An apparent decline in compromises hasn't been borne out.
Cisco said in an update on Friday that “[f]ixes for both CVE-2023-20198 and CVE-2023-20273 are estimated to be available on October 22.” According to data from Censys, as of October 18th nearly 42,000 Cisco devices had been compromised by the backdoor, though that number seemed to be falling steadily. Indeed, according to BleepingComputer, over the weekend the number of compromised devices appeared to plummet, dropping two orders of magnitude to a few hundred.
That decline, however, was largely illusory. Researchers at Fox-IT found an explanation for the sharp decline: the implant "has been altered to check for an Authorization HTTP header value before responding." Fox-IT added that, "Using a different fingerprinting method, Fox-IT identifies 37890 Cisco devices that remain compromised."
CVE-2023-20198 rates the highest CVSS score.
Cisco stated, “The CVE-2023-20198 vulnerability received the highest Common Vulnerability Scoring System (CVSS) score (10/critical). Successful exploitation allows the attacker to gain access to the device with full administrator privileges. After compromising the device, we observed the adversary exploit a second vulnerability (CVE-2023-20273), which affects another component of the Web UI feature, to install the implant. This allows the attacker to run arbitrary commands with elevated (root) privileges, thereby effectively taking full control of the device. In this particular attack, the actor then used the ability to run arbitrary commands to write the implant to the file system. CVE-2023-20273 has a CVSS score of 7.2 (high).”

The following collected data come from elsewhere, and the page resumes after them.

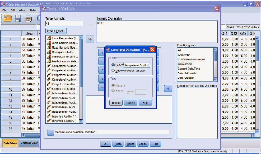Image resolution: width=261 pixels, height=154 pixels.
Task: Click the Type & Label button
Action: click(56, 31)
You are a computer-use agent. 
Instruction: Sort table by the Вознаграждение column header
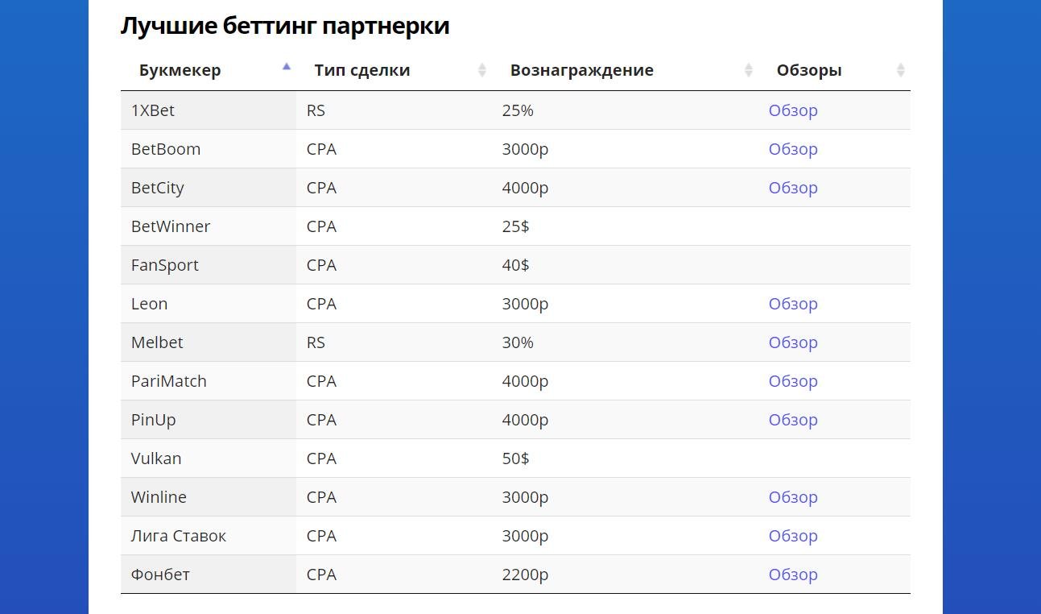pyautogui.click(x=581, y=69)
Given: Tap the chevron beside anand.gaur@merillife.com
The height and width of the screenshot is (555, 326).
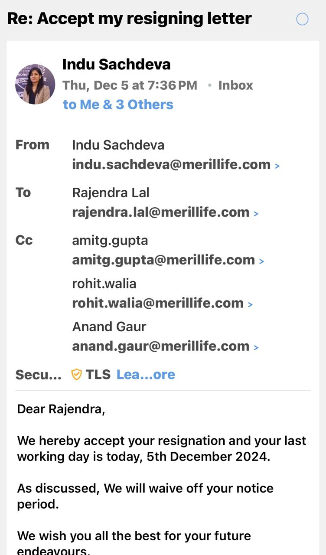Looking at the screenshot, I should (x=256, y=347).
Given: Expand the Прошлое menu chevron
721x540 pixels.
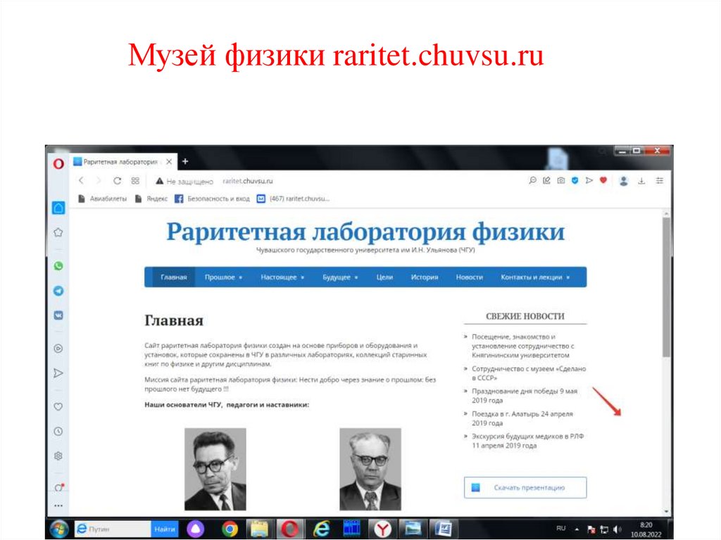Looking at the screenshot, I should [x=242, y=277].
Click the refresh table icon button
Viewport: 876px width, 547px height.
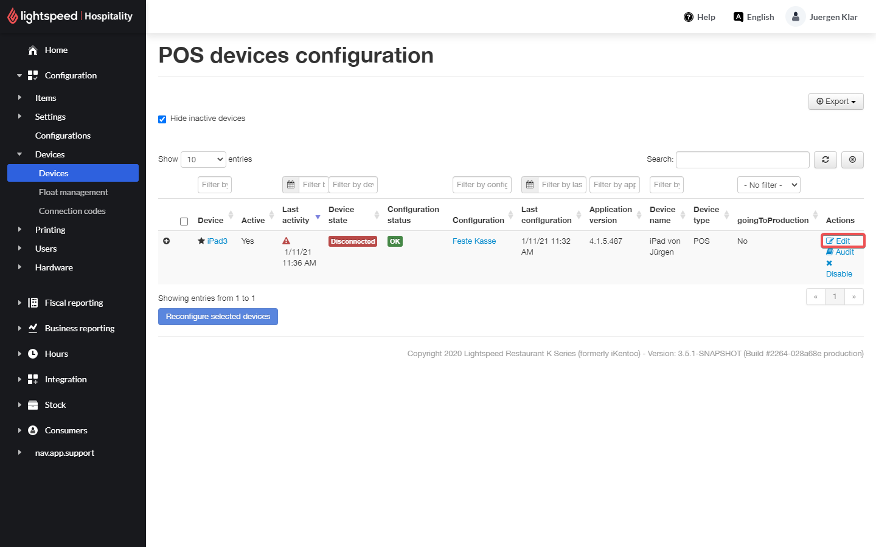pos(826,160)
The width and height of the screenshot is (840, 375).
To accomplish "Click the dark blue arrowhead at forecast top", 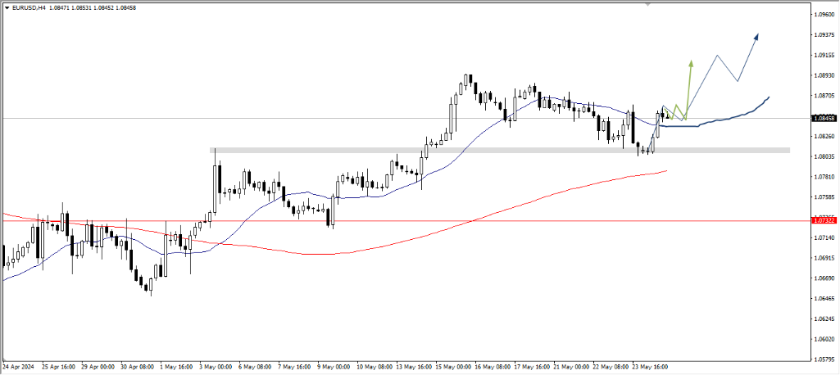I will [x=756, y=36].
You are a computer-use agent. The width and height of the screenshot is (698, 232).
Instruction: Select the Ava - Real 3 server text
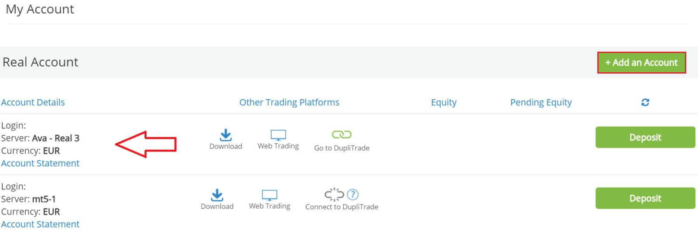(x=55, y=138)
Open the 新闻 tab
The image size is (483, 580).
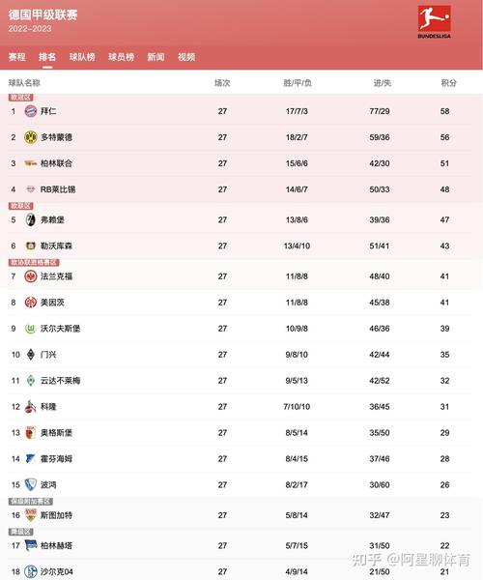156,57
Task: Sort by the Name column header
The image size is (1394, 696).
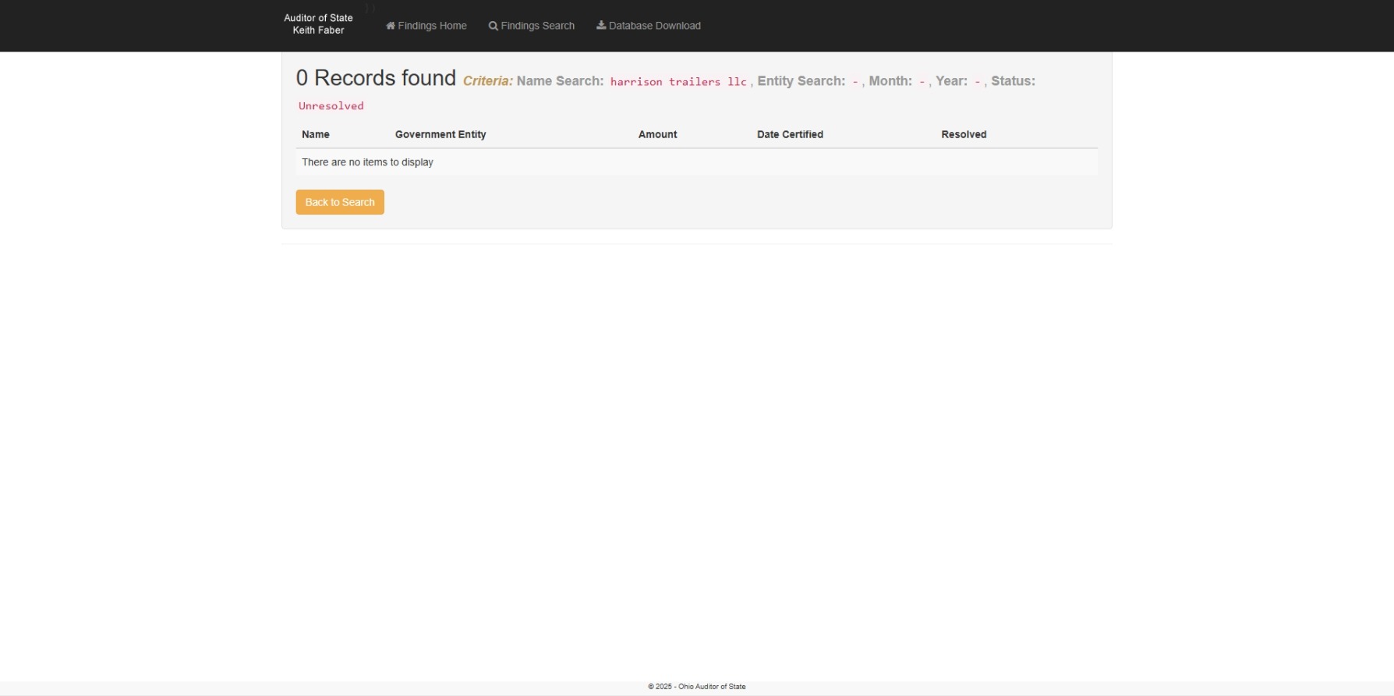Action: (316, 134)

Industry expert recommends time-limiting access.
Paul Laudanski, Director of Security Research at Onapsis, considers the incident as an instance of coping with zero-days. "CISA, the FBI, and other organizations have recently published guidance on attacks and vulnerabilities in general, adhering to monitoring, detection, and vulnerability management," Laudanski wrote, in emailed comments. "Rather than just locking down access, organizations should take a step further ensuring there is a time constraint on that access. Organizations should introduce additional layers of defense while monitoring for static and dynamic access and behaviors. This includes lateral movement, privilege escalation, network access, web access, and tracking the source of origin in comparison to what is being accessed. It is also important to update your organization's threat intelligence and deploy against network monitoring, like DNS monitoring. This approach requires security practitioners who are well-versed in today's ever-evolving threat landscape and who are empowered with the tools and budget to protect their company assets."
Laudanski offered three steps an organization should take in response to a zero-day attack:
- "Detection: Although IOS XE zero-day is a specific vulnerability making the press right now, the standard SOC-type activity includes monitoring and detecting abnormal activity and behavior. Organizations need to ensure they map out their threat landscape, internal and external, understand what endpoints are accessible externally, and ensure proper threat modeling has taken place. During this assessment, organizations can understand what to monitor and detect. Detection can use standard specific attack methods and machine learning models to pick up abnormalities.
- "Allowlist: Identify external endpoints and lock them down if they are restricted to admin or privileged access. For devices like this, limit any admin public access to trusted IP spaces. It is far easier to manage an allowlist than it is to manage a denylist.
- "Vulnerability management: Have a program in place not just to monitor for threats, but to actively pursue red teaming exercises on your organization's externally accessible assets, as well as understand what those assets are vulnerable to."